# Satellite LNB



## seawolf

Recently I was making my dumpster rounds and came across a few satellite LNB units (the part on the front of the satellite dish) I disassembled them and found the circuit board was plated almost solid on one side and with a considerable amount on the other side. I took a piece about 2 inches square and put it in the toaster oven and depopulated it. I cut it into 1 inch squares and dropped them in a small beaker and covered with 50 - 50 nitric. In a few minuets the gold foil floated free. I am saving the boards for a larger lot that I will weigh and process then weigh the foils then process and weigh the button.
Mark


----------



## Claudie

I took one of these apart too. The plating looks pretty thin on the back side (the side that is completely plated). I haven't gone any farther with it though. Many people picking up junk on spring clean up week leave these behind and the streets are full of them. It does look promising, I am curious to see the results of your yield experiment.


----------



## Claudie

After researching this on the internet, I am not sure we are both referring to the same parts. The part I recovered was the motherboard from a triple LNB. I see from my search, that the single receivers have a smaller circuit board in them that is actually a part of the LNB itself. The motherboard I removed was from the base of the LNB. They both appear to have enough gold to make them worth picking up. :lol:


----------



## Ocean

They do look promising, yet using the "eye" test, I think the "gold" is alloyed with something. 

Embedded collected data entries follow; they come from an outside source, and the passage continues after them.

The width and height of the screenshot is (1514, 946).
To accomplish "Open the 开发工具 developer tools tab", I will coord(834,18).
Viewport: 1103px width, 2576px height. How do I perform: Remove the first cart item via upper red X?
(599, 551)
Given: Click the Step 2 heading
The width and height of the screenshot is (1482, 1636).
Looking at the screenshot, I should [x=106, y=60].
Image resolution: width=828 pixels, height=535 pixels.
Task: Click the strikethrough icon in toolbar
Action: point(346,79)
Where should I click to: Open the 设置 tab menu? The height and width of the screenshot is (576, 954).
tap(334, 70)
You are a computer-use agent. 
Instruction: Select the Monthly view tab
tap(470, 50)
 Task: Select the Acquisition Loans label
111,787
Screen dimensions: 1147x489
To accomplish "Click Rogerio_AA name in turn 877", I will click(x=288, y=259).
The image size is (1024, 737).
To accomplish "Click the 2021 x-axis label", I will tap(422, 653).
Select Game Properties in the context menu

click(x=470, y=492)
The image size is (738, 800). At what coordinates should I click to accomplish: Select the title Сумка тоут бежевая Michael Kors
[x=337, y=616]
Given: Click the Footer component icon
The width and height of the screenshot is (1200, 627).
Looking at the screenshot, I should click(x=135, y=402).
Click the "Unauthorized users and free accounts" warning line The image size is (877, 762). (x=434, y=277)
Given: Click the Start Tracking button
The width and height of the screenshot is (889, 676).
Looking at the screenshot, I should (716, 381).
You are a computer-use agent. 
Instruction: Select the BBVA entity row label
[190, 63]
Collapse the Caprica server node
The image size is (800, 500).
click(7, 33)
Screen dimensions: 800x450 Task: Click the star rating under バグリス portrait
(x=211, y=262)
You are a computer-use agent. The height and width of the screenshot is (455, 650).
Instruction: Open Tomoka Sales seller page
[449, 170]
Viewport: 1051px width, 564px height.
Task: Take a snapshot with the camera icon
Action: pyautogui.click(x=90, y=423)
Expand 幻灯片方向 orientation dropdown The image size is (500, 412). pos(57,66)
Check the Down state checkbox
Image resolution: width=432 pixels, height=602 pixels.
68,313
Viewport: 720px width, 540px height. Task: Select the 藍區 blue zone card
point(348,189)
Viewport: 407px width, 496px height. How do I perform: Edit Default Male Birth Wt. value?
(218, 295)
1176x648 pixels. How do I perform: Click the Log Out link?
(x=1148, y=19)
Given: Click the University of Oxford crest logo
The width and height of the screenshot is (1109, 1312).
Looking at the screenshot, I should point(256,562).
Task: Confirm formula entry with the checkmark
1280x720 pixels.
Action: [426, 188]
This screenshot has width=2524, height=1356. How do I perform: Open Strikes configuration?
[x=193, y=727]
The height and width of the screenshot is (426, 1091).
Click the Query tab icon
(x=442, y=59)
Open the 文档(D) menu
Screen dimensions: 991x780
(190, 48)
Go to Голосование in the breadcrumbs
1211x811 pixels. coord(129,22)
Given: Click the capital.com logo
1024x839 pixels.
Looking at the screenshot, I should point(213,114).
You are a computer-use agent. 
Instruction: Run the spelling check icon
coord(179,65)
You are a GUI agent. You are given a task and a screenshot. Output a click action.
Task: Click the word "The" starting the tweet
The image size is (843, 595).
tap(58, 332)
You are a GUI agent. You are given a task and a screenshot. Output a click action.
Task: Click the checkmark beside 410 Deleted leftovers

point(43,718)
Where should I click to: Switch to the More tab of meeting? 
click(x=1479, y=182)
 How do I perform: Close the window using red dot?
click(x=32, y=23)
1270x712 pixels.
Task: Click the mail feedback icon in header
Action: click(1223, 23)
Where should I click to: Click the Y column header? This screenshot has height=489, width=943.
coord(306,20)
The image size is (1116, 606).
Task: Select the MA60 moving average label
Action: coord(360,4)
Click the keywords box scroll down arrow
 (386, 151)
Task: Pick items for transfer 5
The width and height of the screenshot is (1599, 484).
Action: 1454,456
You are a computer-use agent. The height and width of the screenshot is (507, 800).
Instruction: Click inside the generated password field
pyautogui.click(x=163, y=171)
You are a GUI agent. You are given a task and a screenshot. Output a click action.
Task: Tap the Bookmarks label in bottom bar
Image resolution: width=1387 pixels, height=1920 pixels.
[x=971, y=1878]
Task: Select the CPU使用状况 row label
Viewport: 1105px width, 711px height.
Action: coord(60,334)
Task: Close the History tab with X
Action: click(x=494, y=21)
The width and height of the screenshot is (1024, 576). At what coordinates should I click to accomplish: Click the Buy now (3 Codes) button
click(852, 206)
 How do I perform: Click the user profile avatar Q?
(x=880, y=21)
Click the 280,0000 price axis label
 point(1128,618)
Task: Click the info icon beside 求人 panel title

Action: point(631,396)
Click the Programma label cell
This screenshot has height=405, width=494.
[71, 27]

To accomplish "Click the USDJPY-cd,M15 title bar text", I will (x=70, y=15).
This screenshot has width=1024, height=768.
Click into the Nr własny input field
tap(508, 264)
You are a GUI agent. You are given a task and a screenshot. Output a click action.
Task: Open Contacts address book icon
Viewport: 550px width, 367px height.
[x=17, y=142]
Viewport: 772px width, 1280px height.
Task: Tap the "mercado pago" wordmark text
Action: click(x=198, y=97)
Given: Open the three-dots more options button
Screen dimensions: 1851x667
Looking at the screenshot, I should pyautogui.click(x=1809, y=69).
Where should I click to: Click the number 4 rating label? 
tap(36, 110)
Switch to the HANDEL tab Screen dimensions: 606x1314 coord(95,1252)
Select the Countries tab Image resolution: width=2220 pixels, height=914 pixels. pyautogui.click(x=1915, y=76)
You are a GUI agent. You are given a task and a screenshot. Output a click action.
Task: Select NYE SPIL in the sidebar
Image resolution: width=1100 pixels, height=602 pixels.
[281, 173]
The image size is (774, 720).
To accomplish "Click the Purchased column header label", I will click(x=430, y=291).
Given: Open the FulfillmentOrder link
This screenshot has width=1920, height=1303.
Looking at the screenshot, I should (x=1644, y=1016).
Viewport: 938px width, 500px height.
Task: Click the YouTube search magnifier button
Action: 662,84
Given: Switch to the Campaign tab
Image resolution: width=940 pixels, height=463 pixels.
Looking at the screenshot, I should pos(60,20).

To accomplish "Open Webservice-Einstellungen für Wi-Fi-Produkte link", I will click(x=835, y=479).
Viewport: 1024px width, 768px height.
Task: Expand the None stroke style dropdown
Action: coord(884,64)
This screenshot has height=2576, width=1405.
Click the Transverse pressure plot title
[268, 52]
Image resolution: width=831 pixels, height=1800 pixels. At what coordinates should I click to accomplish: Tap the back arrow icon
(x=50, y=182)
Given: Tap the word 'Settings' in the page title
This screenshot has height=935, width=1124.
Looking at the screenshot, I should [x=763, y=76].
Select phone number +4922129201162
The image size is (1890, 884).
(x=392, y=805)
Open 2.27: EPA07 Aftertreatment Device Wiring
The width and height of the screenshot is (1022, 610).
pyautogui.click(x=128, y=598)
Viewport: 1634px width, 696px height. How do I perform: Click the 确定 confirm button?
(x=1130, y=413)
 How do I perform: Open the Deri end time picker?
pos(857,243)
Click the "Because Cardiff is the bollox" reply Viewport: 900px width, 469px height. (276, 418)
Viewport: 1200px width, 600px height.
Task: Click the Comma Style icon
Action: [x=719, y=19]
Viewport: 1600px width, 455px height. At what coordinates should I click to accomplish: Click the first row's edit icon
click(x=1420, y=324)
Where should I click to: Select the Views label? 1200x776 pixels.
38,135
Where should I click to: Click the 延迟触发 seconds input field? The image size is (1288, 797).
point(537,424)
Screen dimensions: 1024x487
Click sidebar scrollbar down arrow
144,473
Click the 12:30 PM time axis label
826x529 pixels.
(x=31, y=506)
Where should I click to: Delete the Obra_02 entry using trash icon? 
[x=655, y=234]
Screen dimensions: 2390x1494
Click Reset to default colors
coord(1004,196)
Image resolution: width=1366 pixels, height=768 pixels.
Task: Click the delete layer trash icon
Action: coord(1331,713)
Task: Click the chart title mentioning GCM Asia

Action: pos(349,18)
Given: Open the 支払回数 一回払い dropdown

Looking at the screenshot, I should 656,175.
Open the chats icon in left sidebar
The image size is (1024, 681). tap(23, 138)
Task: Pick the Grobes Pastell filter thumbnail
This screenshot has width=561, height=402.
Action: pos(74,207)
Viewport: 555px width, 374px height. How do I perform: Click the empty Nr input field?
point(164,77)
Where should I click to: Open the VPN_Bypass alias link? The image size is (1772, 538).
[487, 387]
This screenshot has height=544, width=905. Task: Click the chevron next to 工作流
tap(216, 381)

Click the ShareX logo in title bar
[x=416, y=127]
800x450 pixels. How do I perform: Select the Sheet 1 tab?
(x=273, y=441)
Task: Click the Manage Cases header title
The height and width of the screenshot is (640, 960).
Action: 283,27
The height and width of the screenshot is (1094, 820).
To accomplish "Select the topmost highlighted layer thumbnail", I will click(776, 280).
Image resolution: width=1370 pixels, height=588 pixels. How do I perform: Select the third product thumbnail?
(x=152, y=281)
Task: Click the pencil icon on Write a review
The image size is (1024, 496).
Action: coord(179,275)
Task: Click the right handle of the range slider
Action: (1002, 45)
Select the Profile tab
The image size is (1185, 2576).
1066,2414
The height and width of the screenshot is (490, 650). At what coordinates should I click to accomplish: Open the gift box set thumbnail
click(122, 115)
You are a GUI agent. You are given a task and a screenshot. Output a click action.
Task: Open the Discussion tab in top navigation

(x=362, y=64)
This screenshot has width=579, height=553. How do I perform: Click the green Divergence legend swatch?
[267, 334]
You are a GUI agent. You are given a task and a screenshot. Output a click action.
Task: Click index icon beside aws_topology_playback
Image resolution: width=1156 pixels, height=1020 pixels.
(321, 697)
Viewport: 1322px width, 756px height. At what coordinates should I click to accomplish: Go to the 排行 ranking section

It is a silvery looking gold, not a yellow looking gold.

But I am also excited about them.

I've got a source of these boards, and if your experiments go well, I can supply some base material.


----------



## TheSatelliteGuy

seawolf said:


> Recently I was making my dumpster rounds and came across a few satellite LNB units (the part on the front of the satellite dish) I disassembled them and found the circuit board was plated almost solid on one side and with a considerable amount on the other side. I took a piece about 2 inches square and put it in the toaster oven and depopulated it. I cut it into 1 inch squares and dropped them in a small beaker and covered with 50 - 50 nitric. In a few minuets the gold foil floated free. I am saving the boards for a larger lot that I will weigh and process then weigh the foils then process and weigh the button.
> Mark



..........I LITERALLY have HUNDREDS of these LNB's. I have DirecTV & Dish Network ones...singles, duals, triples...even some that pull off of 5 different satellites! I'm new to the forum...but! it sound like this 15 year accumulation is something that I don't want to start thinking about throwing away now!? I'd be real interested to see what you come up with on these! I should take apart one of each kind and just see what I might have? Some of the older LNB's I have weigh almost twice as much as these newer ones?...More GOLD maybe??? I also have a TON (Probably more) of old satellite receivers...literally hundreds of these things I've accumulated in the last 15 years. I even have a bunch of the old Prime Star receivers, but, mostly DirecTV and Dish Network. I wonder if there is anything of much value in any of these? As I said I'm new to this forum. I've never really done any refining...I've just been hoarding up all of the sterling and other silver and gold scrap that I can find. Thought it was time to figure out what to do with some of it as far as refining. When I saw this topic about Satellite LNB's, it just got me thinking? I wondered before if any of this old satellite equipment would be worth anything? I've even thought about pulling the boards out of all of these old receivers and putting them on eBay! If anyone has any thoughts or links about these old receivers I would be glad to here! Thanks.


----------



## hfywc

here's a couple of listings in ebay....

http://cgi.ebay.com/ws/eBayISAPI.dll?ViewItem&item=110651826853&ssPageName=STRK:MEWAX:IT




this one just ended....

http://cgi.ebay.com/Gold-scrap-silver-recover-refine-cards-satalite-radio-/160544725754?pt=LH_DefaultDomain_2&hash=item2561361afa


----------



## seawolf

I am still collecting the LNBs and as time permits pulling them apart. When I get about ten pounds of boards I will process. BTW they are pretty.
Mark


----------



## Ocean

I like those Feebay prices..


----------



## turtle

what brand of dish was it? Do they all have this board?
Thanks, Turtle


----------



## seawolf

So far I have only found Dish Network. Most, 90 - 95% have thes boards a few have a copper looking board and a few have a silver looking board.
Mark


----------



## Jimmi_p

Primestar huh? I havent heard that mentioned in a while. That was back when installing sat systems still actually paid well. $52k a year back in 1997...I miss those days. Some of the older Hughes DTV boxes had full gold traced boards too. I still have a bunch of them. The plating is pretty thin though. 
Nowadays installing them doesn't pay nearly as well.
Also be careful about the dish network eq. That company has gotten kinda pissy about dtv installers taking there EQ.. The company I used to contract for even got a few letters from dish about installers allegedly stealing their stuff. My boss told them they could have as many of the boxes we had they cared to come and get but they never did. Maybe I should see if he still has any.


----------



## rfran7788

I ve got plenty too ..but some are saying they aint worth much.....some of the lnb looks like gold to me..and then theres some that look like silver
http://goldrefiningforum.com/phpBB3/viewtopic.php?f=49&t=20816


----------



## necromancer

try testing.


----------



## King6

Has anyone gotten any pm results from the boards in lnb's? I have access to hundreds of them, so I'm wondering if there worth going after for pm.


----------